▸ **EXERCISE BRIEF**: Each entry, as given, must be output unchanged.

▸ **RECORDS FOR THIS TASK**:
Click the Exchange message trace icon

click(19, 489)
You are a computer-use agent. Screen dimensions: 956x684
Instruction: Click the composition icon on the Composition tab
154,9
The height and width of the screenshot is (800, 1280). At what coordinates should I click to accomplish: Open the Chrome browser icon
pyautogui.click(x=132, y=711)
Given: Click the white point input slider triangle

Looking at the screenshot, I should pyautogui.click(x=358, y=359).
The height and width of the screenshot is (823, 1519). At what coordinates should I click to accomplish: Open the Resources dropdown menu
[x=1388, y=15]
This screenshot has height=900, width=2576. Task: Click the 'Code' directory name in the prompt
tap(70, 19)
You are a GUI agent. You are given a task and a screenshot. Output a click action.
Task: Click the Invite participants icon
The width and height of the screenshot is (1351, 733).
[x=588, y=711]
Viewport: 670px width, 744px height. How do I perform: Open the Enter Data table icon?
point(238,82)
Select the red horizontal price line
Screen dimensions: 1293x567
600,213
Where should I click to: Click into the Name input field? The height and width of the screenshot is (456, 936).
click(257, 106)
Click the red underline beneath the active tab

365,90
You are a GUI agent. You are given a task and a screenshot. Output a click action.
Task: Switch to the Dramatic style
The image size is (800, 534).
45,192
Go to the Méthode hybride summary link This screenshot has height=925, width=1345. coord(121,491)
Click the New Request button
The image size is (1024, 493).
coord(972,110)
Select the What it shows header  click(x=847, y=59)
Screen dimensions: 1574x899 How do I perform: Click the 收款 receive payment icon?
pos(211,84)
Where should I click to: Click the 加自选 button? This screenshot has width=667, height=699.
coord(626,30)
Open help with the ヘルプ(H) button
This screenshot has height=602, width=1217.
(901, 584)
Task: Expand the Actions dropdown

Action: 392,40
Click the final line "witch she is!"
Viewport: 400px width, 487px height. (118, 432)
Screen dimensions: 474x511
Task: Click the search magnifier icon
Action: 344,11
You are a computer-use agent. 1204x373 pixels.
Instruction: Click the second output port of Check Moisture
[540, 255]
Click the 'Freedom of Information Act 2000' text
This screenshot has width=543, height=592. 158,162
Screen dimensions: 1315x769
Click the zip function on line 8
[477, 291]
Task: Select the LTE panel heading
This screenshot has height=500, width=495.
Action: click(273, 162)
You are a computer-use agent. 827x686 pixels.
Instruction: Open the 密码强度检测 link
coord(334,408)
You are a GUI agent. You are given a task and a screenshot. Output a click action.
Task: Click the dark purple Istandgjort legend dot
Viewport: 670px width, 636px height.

▸ **ANSWER**:
Click the Exchange message trace icon

click(19, 489)
You are a computer-use agent. Screen dimensions: 956x684
Instruction: Click the composition icon on the Composition tab
154,9
The height and width of the screenshot is (800, 1280). At what coordinates should I click to accomplish: Open the Chrome browser icon
pyautogui.click(x=132, y=711)
Given: Click the white point input slider triangle

Looking at the screenshot, I should pyautogui.click(x=358, y=359).
The height and width of the screenshot is (823, 1519). At what coordinates should I click to accomplish: Open the Resources dropdown menu
[x=1388, y=15]
This screenshot has height=900, width=2576. Task: Click the 'Code' directory name in the prompt
tap(70, 19)
You are a GUI agent. You are given a task and a screenshot. Output a click action.
Task: Click the Invite participants icon
The width and height of the screenshot is (1351, 733).
[x=588, y=711]
Viewport: 670px width, 744px height. How do I perform: Open the Enter Data table icon?
point(238,82)
Select the red horizontal price line
Screen dimensions: 1293x567
600,213
Where should I click to: Click into the Name input field? The height and width of the screenshot is (456, 936).
click(257, 106)
Click the red underline beneath the active tab

365,90
You are a GUI agent. You are given a task and a screenshot. Output a click action.
Task: Switch to the Dramatic style
The image size is (800, 534).
45,192
Go to the Méthode hybride summary link This screenshot has height=925, width=1345. coord(121,491)
Click the New Request button
The image size is (1024, 493).
coord(972,110)
Select the What it shows header  click(x=847, y=59)
Screen dimensions: 1574x899 How do I perform: Click the 收款 receive payment icon?
pos(211,84)
Where should I click to: Click the 加自选 button? This screenshot has width=667, height=699.
coord(626,30)
Open help with the ヘルプ(H) button
This screenshot has height=602, width=1217.
(901, 584)
Task: Expand the Actions dropdown

Action: 392,40
Click the final line "witch she is!"
Viewport: 400px width, 487px height. (118, 432)
Screen dimensions: 474x511
Task: Click the search magnifier icon
Action: 344,11
You are a computer-use agent. 1204x373 pixels.
Instruction: Click the second output port of Check Moisture
[540, 255]
Click the 'Freedom of Information Act 2000' text
This screenshot has width=543, height=592. 158,162
Screen dimensions: 1315x769
Click the zip function on line 8
[477, 291]
Task: Select the LTE panel heading
This screenshot has height=500, width=495.
Action: click(273, 162)
You are a computer-use agent. 827x686 pixels.
Instruction: Open the 密码强度检测 link
coord(334,408)
You are a GUI agent. You are given a task and a screenshot. Output a click action.
Task: Click the dark purple Istandgjort legend dot
Viewport: 670px width, 636px height.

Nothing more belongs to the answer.